Managers' strategic purchases of these bonds are in stark contrast to earlier in the crisis, when managers would only dip in and out of these struggling countries' debt tactically.
BlueBay Asset Management LLP, Franklin Templeton Investments, J.P. Morgan Asset Management, Loomis Sayles & Co. LP, Pacific Investment Management Co. LLC and Prudential Fixed Income all have been buying one or more of the eurozone peripheral countries of Ireland, Italy, Portugal and Spain. Most managers are still avoiding Greek bonds because of default risk or being too lowly rated for inclusion in their strategies.
The buying gathered momentum ahead of the Sept. 6 speech by European Central Bank President Mario Draghi, in which he committed to buying short-term debt of European countries to suppress yields.

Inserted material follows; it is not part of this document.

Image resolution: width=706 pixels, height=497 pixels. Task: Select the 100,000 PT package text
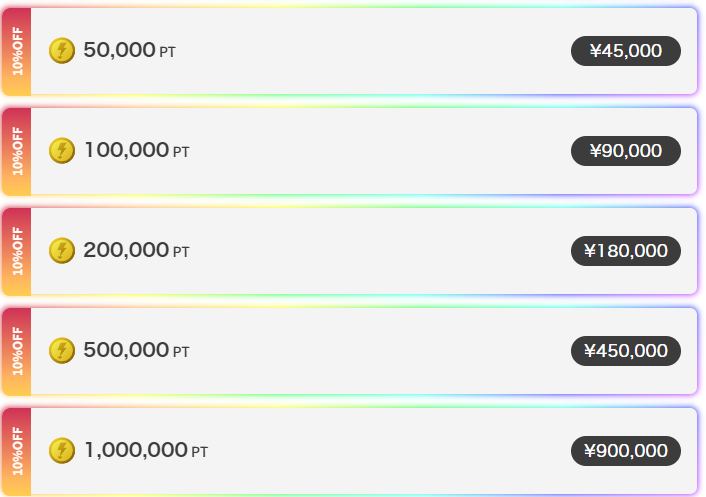[x=137, y=150]
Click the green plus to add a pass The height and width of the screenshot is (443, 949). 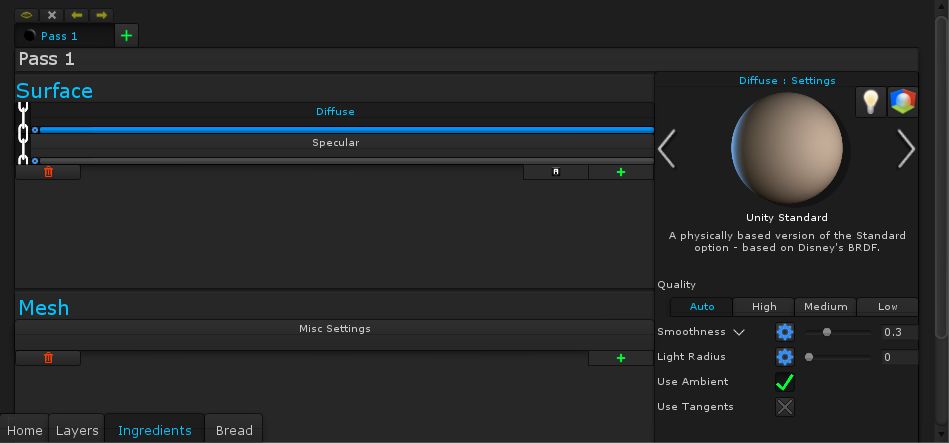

“The ECB delivered everything the market was expecting, and the details were significant,” especially that buying was effectively unlimited and that the bank would take an equal legal position to other creditors, said Nick Gartside, international chief investment officer for fixed income at J.P. Morgan Asset Management in London. “It's not without implementation risk, but at least now we know the rules. That's a very big difference from even just a few weeks ago.”
Mr. Gartside had moved to neutral from an underweight position earlier in the year, and near the time of Mr. Draghi's speech he moved to overweight Spain and Italy. He also increased positions in Irish debt about a month ago. “We felt there's a risk that Ireland is upgraded (and that) valuations were attractive compared to other eurozone bonds,” he said. His $3 billion strategic bond fund returned 4.9% gross of fees in the eight months through Aug. 31 vs. 0.37% for the London interbank offered rate; the three-year annualized return was 8.05% vs. 0.55% for the benchmark.

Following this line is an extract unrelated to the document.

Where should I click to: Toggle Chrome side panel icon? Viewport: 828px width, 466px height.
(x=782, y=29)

“In a world where yields are really low, a lot of those countries represent very attractive opportunities,” said Robert Tipp, managing director and chief investment strategist of Newark N.J.-based Prudential Fixed Income, which runs $348 billion. In the $272 million Prudential Global Total Return Fund, Mr. Tipp has moved to overweight on government bonds from Spain, Portugal, Italy and Ireland. The fund has returned 8.81% so far in 2012 and an annualized 9.63% in the three years to Aug. 31.
More than ever, managers are convinced European policymakers will drive — or will be driven to — tighter fiscal and political integration of the 17-member union. That's giving managers the confidence to venture into these riskier government securities, but they recognize the road to unity will be bumpy and uncertain, so they're staying tactical, too.